---- Data for analysis
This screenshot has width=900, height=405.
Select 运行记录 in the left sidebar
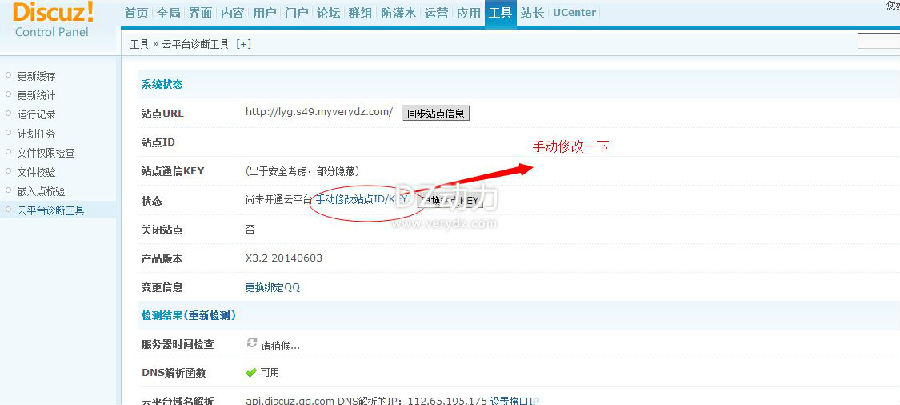tap(36, 115)
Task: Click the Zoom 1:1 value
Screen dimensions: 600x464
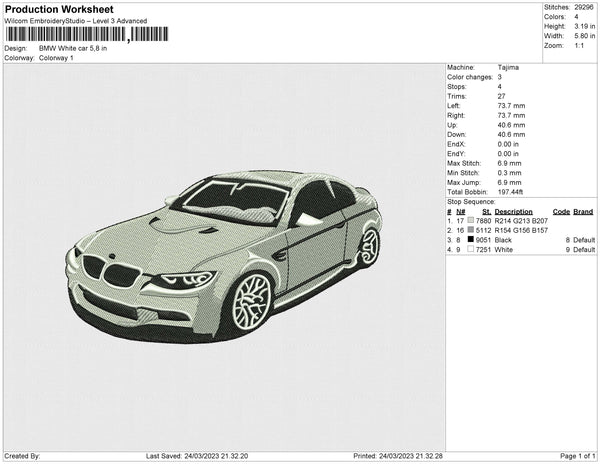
--------
» **Task details**: Each entry above should be returned exactly as written, minus its pictures.

» **Answer box**:
This screenshot has width=900, height=405.
Select 运行记录 in the left sidebar
tap(36, 115)
Task: Click the Zoom 1:1 value
Screen dimensions: 600x464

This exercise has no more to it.